McSeveney, historian of the Gilded Age, dead at 86Aug. 8, 2017, 5:42 PM
Samuel T. McSeveney, a historian and teacher at Vanderbilt University for nearly 30 years, died Aug. 5. He was 86.
“He was far more than a colleague to me—he was a role model as a teacher and scholar, always generous with his time for students and colleagues,” said Thomas A. Schwartz, professor of history at Vanderbilt.
McSeveney, professor of history, emeritus, was an expert on late-19th century American history, in particular the Gilded Age and political history of New York City and the Northeast. He was the author of The Politics of the Depression: Political Behavior in the Northeast, 1893-96. He is the namesake of the Samuel T. McSeveney Award, bestowed each spring since 2012 to the author of the best research paper or essay written for a freshman history seminar at Vanderbilt.
McSeveney was born Oct. 3, 1930, in New York City, the child of two immigrants who met in 1924 on Ellis Island. His father was from Northern Ireland and his mother from Scotland. He graduated from Brooklyn College in 1951 with a degree in history and went on to earn his master’s degree in American history at the University of Connecticut in 1953. From 1953 to 1955 he served in the Army and then earned a doctorate in American history in 1965 from the University of Iowa.
Before arriving at Vanderbilt in 1972, McSeveney taught at Brooklyn College and California State University-Los Angeles.
From 1990 to 1994, McSeveney chaired the history department at Vanderbilt. He served the College of Arts and Science from 1989 to 1991 as chair of the admissions committee and also was on the officer education advisory committee from 1996 to 1999. He chaired the ROTC Advisory Committee in 1996 and 1997 and served on the Rhodes-Marshall-Churchill Scholarship Competition committee working to identify, assist and select promising students for scholarships from 1996 to 1999.
During his career, he won grants from the Social Science Research Council, American Philosophical Society, National Endowment for the Humanities, American Council of Learned Society and others. At Vanderbilt, he received the Ernest A. Jones Faculty Advisor Award (1988) and the Jeffrey Nordhaus Award for excellence in undergraduate teaching (1990). In 2000, he was awarded the Chancellor’s Cup for “the greatest contribution outside the classroom to undergraduate student-faculty relationships in the recent past.”

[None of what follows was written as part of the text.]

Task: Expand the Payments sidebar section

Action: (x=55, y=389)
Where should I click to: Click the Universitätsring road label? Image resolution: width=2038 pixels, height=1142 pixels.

“Sam’s files are filled with the numerous and glowing comments of students about his teaching—in particular, his accessibility outside of class and his clear concern about students on an individual level,” said Marshall Eakin, professor of history. “He was a kind and generous colleague. We will miss his gentle grace.”
Paul Conklin, professor of history, emeritus, said that McSeveney was highly respected throughout Vanderbilt. “He had an unbelievably high reputation with students,” Conklin said. “Hundreds of students kept in touch with him.”
After retirement, McSeveney frequently taught classes through Vanderbilt’s Osher Lifelong Learning Institute.
Survivors include his wife Sandra McSeveney, son Daniel McSeveney, daughter-in-law Lisa McSeveney and grandson Connor McSeveney.
A memorial service was set for 3 p.m. Aug. 26 in the Cumberland Room at the University Club of Nashville. Memorial contributions may be made to the Samuel T. McSeveney Award fund at Vanderbilt, with a check made out to “Vanderbilt University” and directed to Christen Harper, Department of History, 2301 Vanderbilt Place, PMB 351802, Nashville, TN 37235.